My hg repo is here: http://hg.mozilla.org/users/bugmail_asutherland.org/pythongdb-gaudy/

If you like this, or if you don’t like this but do like useful things, you are even more likely to like Jim Blandy’s archer-mozilla repo which is full of magic debugging help for spidermonkey in gdb.  (nb: The python-gdb trunk right now has changed how pretty printers register, and I don’t think that repo has yet caught up.)  Also, see Tom Tromey’s blog posts about the whole python-gdb thing.

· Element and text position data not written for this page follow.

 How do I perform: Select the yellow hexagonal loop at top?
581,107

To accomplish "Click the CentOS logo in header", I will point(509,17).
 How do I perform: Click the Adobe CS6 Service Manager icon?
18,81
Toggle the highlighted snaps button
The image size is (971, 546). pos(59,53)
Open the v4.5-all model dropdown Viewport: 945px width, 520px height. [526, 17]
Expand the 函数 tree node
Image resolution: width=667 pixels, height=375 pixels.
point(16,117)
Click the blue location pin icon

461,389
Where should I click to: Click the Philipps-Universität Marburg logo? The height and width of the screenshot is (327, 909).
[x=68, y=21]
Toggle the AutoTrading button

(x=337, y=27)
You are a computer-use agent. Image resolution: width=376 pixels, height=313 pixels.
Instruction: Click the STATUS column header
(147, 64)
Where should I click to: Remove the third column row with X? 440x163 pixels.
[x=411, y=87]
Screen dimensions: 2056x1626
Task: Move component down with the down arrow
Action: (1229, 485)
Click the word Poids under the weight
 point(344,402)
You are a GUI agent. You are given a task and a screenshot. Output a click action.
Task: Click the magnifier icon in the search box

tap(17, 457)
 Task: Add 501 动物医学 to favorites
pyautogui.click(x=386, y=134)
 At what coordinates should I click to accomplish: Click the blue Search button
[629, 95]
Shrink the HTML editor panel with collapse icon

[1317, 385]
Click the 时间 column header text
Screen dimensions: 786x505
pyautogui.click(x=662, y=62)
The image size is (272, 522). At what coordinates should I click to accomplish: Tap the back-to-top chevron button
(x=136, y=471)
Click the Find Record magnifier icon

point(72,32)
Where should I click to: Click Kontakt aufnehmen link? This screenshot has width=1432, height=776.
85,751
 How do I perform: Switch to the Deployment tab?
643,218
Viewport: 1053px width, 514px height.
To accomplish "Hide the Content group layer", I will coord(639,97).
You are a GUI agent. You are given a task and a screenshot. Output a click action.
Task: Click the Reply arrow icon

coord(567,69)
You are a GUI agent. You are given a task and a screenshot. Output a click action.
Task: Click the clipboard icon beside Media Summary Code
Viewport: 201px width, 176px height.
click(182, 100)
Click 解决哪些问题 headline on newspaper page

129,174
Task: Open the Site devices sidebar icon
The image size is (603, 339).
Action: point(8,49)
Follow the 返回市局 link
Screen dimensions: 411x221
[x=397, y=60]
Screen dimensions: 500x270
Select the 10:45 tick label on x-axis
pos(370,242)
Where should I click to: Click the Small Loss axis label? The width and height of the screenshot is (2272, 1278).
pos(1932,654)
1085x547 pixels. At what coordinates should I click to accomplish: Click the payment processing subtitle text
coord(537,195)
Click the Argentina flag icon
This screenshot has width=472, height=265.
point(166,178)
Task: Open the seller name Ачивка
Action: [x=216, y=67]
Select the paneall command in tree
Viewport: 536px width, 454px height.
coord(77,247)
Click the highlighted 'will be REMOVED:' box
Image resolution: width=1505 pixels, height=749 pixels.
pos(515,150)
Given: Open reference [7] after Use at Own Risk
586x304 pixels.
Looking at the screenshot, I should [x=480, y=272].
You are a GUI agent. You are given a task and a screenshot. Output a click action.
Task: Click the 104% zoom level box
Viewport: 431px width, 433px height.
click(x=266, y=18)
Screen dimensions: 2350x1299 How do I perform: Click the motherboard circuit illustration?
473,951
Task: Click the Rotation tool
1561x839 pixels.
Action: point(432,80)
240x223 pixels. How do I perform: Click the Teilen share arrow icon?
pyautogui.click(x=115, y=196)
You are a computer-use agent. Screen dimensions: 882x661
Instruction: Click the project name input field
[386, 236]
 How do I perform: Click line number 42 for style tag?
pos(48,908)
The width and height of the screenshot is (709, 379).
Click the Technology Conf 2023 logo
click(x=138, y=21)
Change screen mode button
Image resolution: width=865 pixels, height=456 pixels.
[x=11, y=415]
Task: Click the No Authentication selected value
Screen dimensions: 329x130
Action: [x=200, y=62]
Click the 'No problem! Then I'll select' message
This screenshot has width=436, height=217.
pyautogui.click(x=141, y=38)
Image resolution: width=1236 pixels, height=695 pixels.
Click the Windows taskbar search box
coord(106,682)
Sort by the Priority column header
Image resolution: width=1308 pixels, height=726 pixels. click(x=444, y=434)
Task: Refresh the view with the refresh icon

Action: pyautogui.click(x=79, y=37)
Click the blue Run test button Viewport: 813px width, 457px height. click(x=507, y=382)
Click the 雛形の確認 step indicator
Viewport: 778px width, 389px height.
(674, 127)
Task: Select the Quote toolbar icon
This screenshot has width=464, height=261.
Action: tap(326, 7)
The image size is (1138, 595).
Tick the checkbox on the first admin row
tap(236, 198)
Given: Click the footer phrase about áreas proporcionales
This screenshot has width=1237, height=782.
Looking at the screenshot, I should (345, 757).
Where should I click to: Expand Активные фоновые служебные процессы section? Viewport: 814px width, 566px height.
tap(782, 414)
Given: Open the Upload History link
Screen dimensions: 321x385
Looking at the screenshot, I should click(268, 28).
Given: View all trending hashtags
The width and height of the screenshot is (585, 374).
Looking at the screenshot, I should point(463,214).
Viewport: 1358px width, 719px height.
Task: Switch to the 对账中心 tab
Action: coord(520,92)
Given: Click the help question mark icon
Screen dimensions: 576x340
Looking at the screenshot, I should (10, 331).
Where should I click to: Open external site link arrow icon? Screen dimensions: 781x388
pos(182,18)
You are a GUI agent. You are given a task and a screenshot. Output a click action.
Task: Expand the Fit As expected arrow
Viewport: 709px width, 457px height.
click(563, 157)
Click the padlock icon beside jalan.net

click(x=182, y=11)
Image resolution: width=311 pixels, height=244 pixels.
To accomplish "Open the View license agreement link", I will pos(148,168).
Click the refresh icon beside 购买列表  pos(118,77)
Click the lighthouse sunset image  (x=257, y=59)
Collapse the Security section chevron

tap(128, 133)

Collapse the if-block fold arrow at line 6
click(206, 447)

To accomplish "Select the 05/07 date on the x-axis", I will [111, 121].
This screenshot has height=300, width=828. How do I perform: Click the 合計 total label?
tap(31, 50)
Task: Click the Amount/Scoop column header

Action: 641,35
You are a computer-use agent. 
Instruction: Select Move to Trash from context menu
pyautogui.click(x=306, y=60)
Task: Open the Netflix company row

* When I use “nice” in terms of colors, this is from my perspective as someone who demands many colors, has the time to add crazy colors to everything, but inexplicably does not have the time to actually pick colors that humans find appealing (or even non-nauseating).  I am going to pass the buck to the people who originally conceived of 256-color xterms and thought I could be trusted with a color cube, no matter how limited.